● Data listing
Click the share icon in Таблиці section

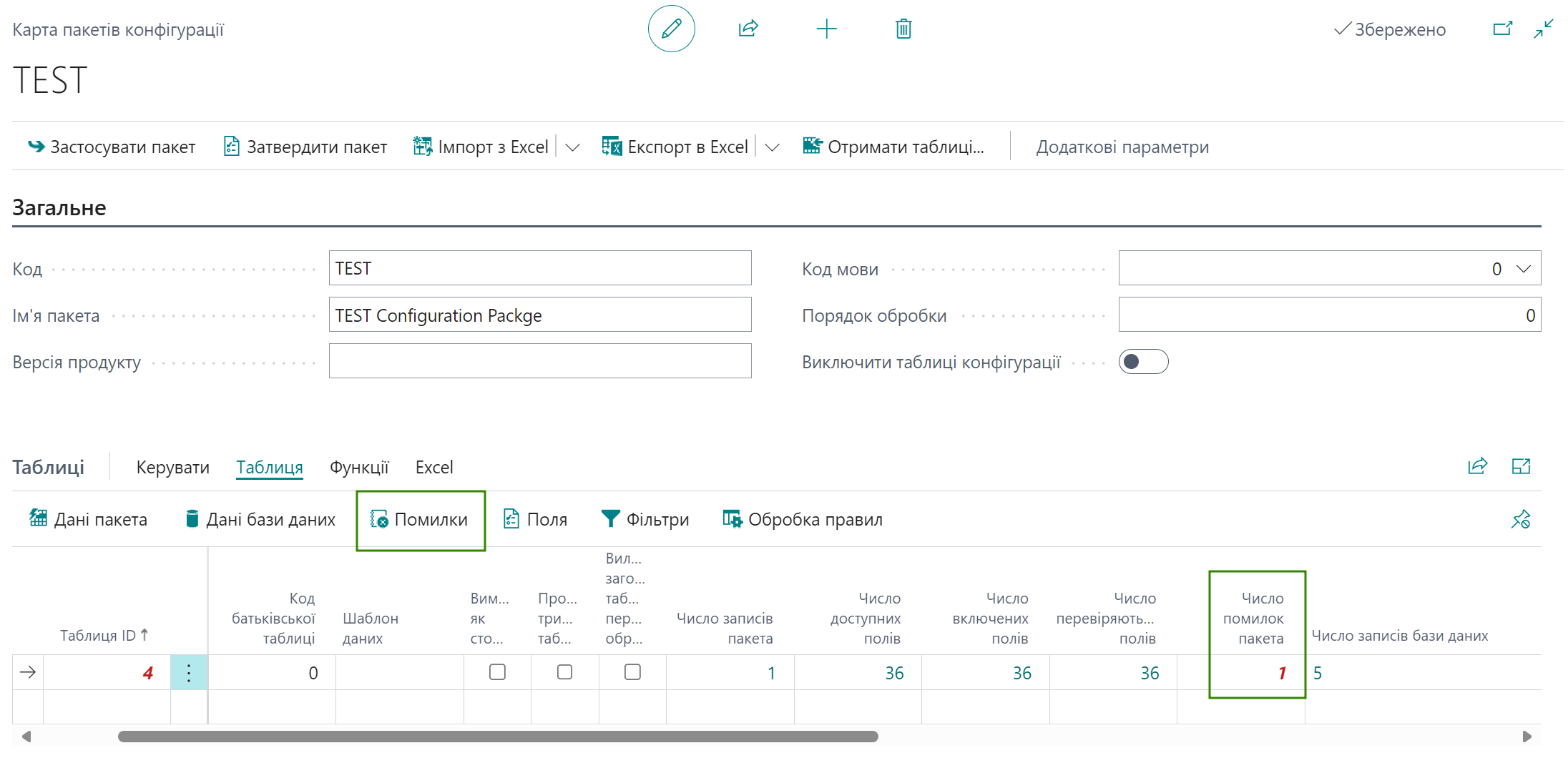[x=1477, y=466]
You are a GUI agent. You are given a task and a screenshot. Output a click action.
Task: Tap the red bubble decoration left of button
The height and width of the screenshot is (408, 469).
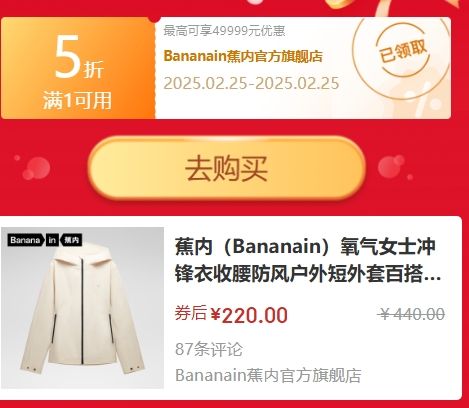point(35,168)
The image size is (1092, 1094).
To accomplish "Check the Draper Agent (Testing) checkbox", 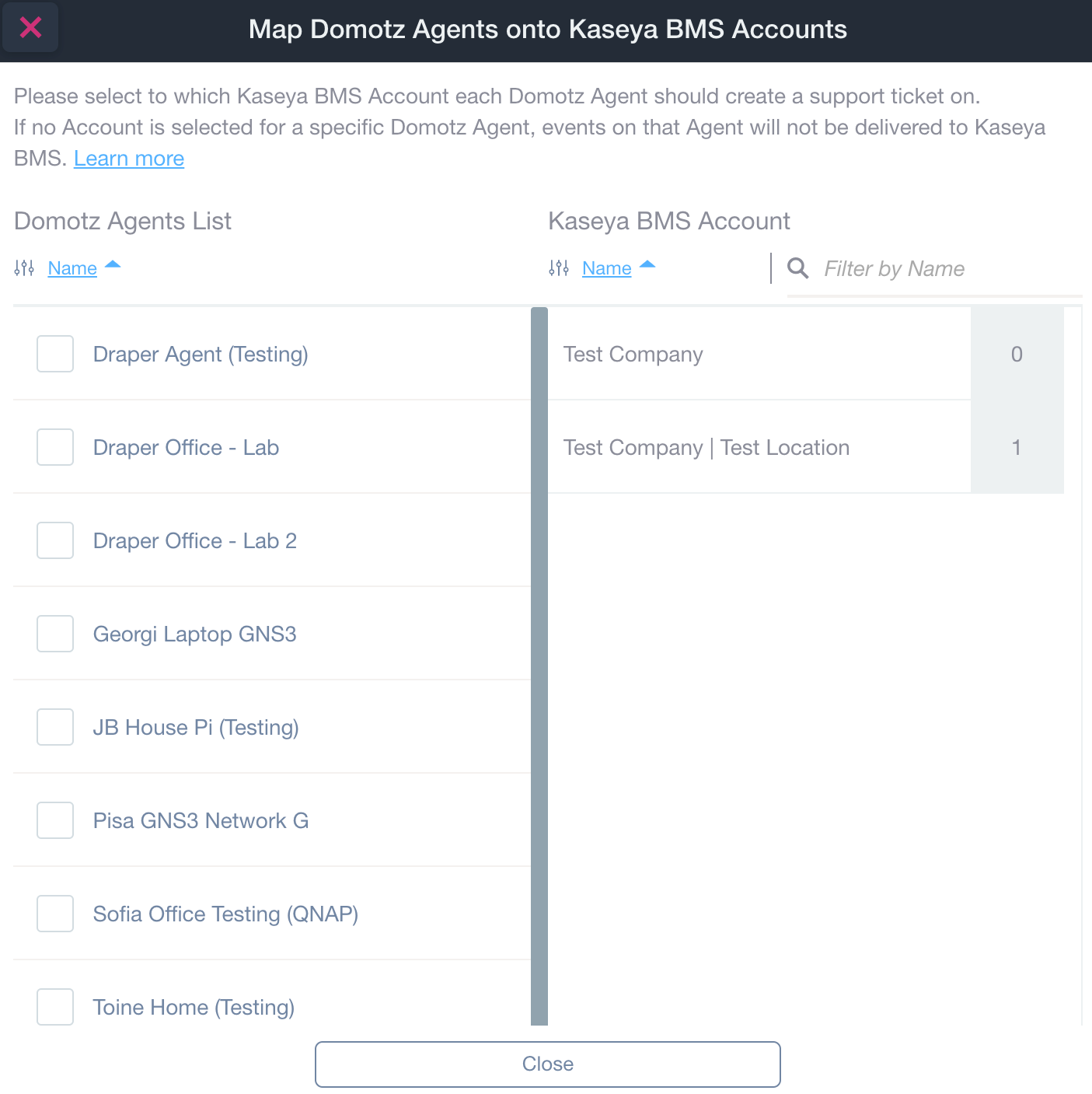I will (54, 354).
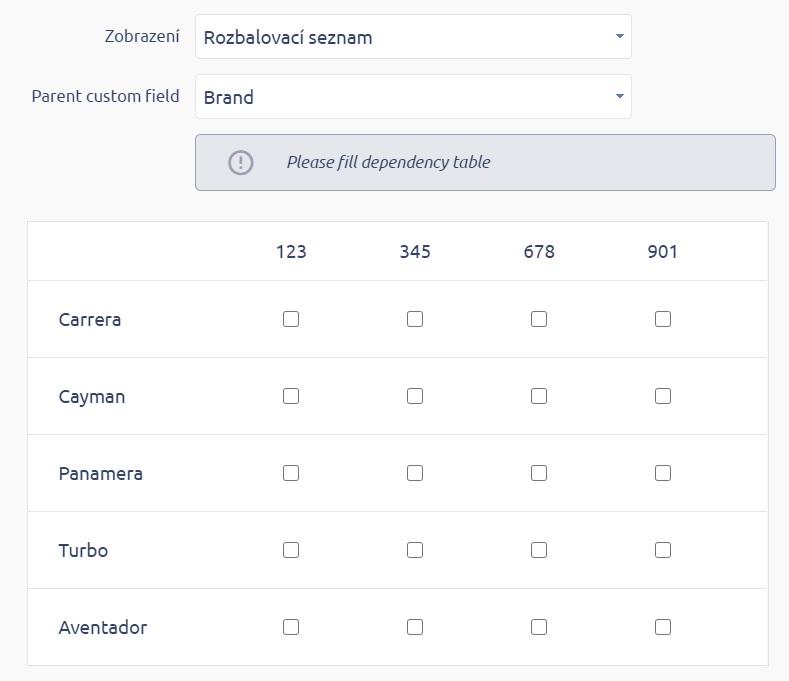Check Panamera checkbox under column 901
The height and width of the screenshot is (681, 789).
(x=663, y=473)
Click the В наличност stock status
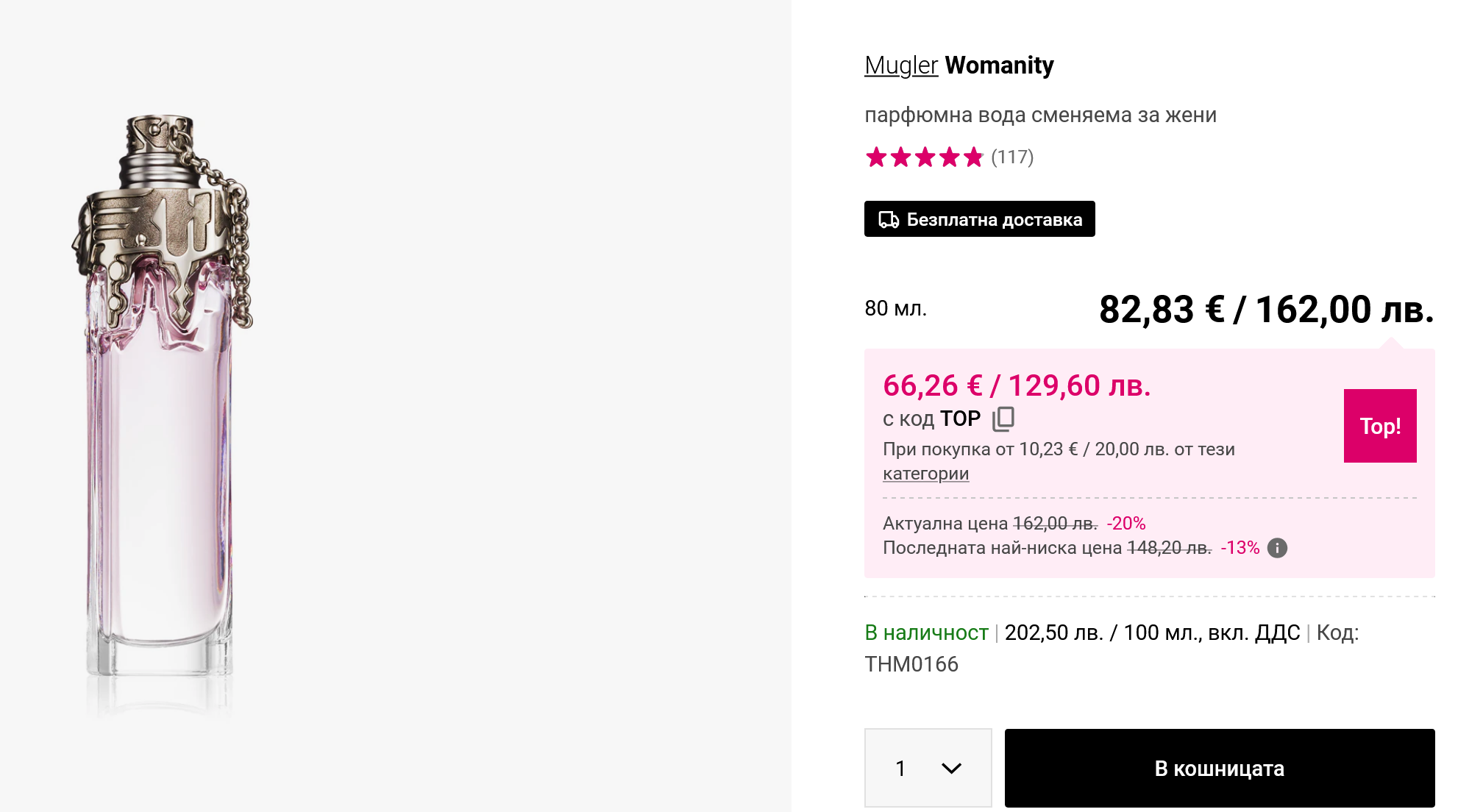Screen dimensions: 1458x812 point(926,633)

● Required work
Count the lines in the items above that contain the string "height", treating uppercase and lowercase letters as different. Reply with the number alone.

● Task answer
2